Stratégie conjointe UE – Afrique : difficile pour les OSC africaines et européennes de s’engager

Mademoiselle Kurat, employée de VENRO, plate-forme d’ONG allemandes, a été invitée par Skop, plate-forme maltaise de 13 ONG, pour exposer une présentation globale des structures et des relations UE – Afrique. Dans son entrevue au ‘Times’, elle a mis en exergue que beaucoup de choses sont actuellement mal mises en œuvre du côté de l’UE.

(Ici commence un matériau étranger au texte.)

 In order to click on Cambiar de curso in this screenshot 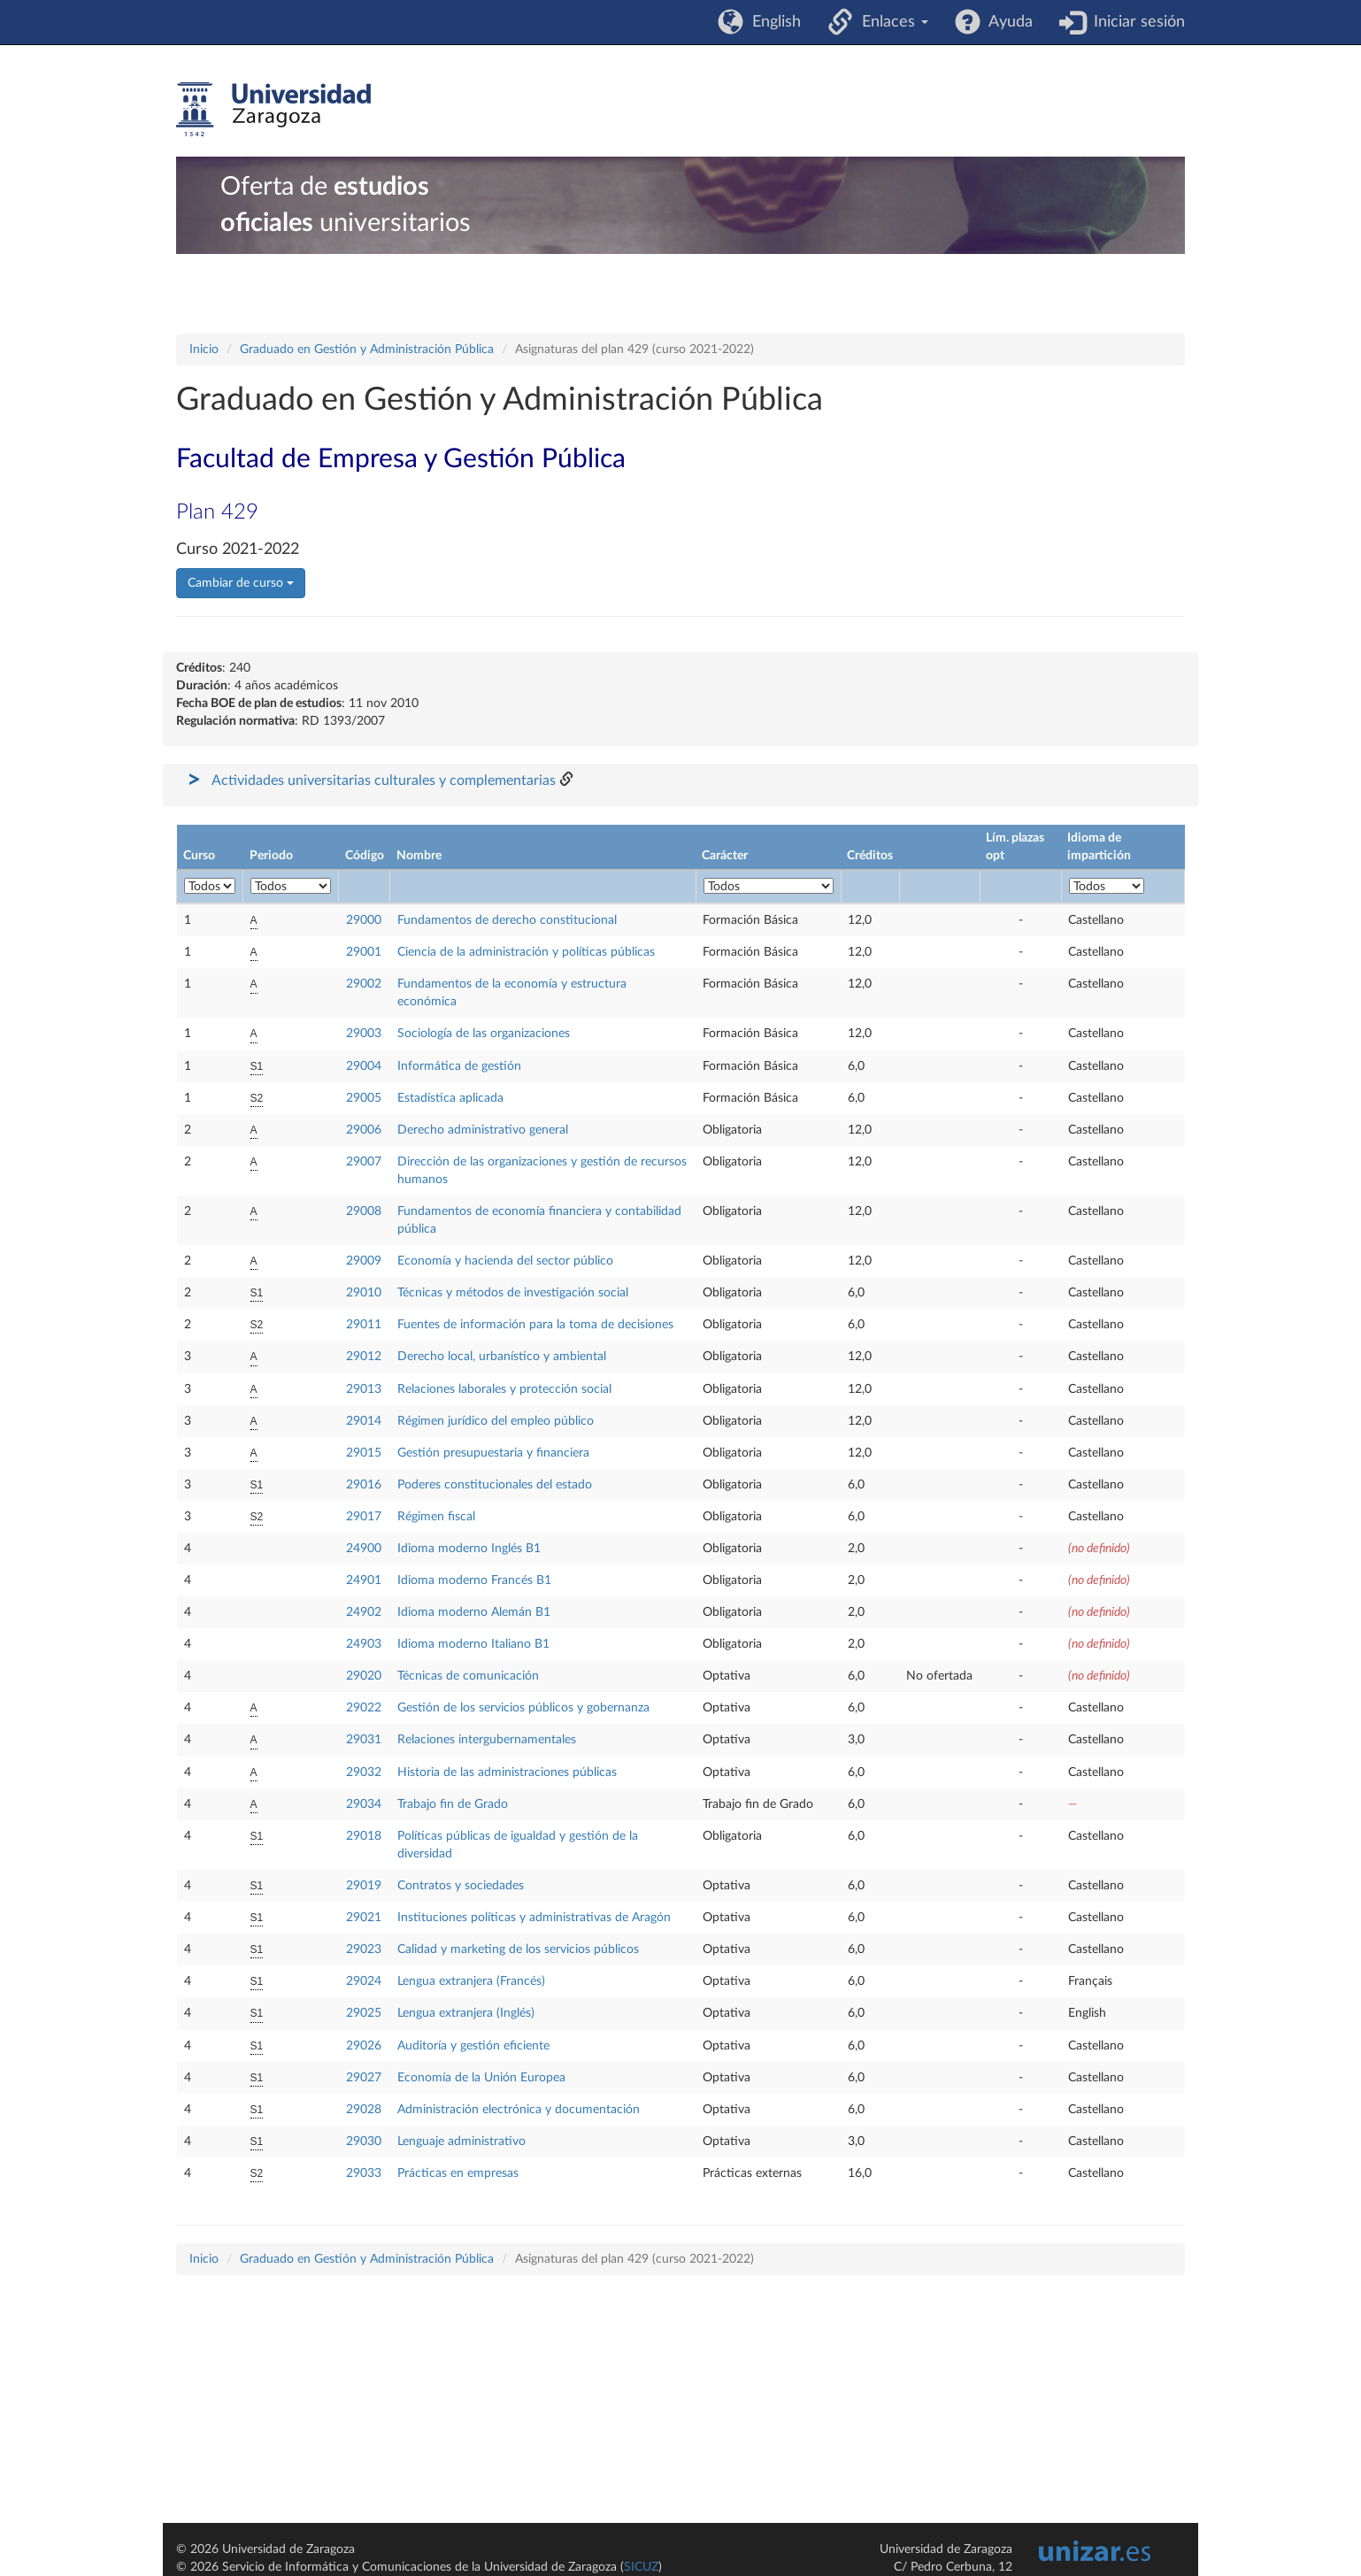, I will do `click(241, 583)`.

De son point de vue, « les subsides envers l’agriculture sont en train de détruire le marché africain. D’un côté, l’UE fournit une assistance pour aider l’Afrique à se développer, de l’autre elle envoie simultanément du poulet congelé à bas prix, ce qui met en péril les marchés régionaux du continent africain, par exemple. C’est un problème majeur.» Elle a également fait référence à décembre dernier, lorsque l’UE et l’Union africaine ont signé la Stratégie UE – Afrique, visant à améliorer la coopération entre les deux continents, forgeant par là un partenariat nouveau et plus fort. Ce partenariat avait pour objectif de rétrécir le fossé du développement entre les deux continents, en renforçant la coopération économique et en promouvant le développement durable, en vivant côte à côte dans la paix, la sécurité, la prospérité, la solidarité et la dignité humaine.

La stratégie UE – Afrique se concentrait sur l’aide au développement mais également sur bien d’autres questions, y compris la sécurité, les migrations, le changement climatique, la politique énergétique et la société d’information. Elle a été élaborée en tenant compte d’une multiplicité d’acteurs, les gouvernements et la société civile inclus.

Mlle Kurat est convaincue que l’UE, bien qu’elle ait toujours montré une vision très positive sur papier, a plus de difficulté pour mettre en oeuvre cette stratégie. « La clé du problème, c’est de savoir comment impliquer la société civile des deux continents pour mettre en œuvre un partenariat… La société civile est très faible au sein des états africains, et dans certains de ces pays, on cherche encore à l’affaiblir. Nous avons besoin de temps supplémentaire pour impliquer la société civile, en Afrique, et en Europe.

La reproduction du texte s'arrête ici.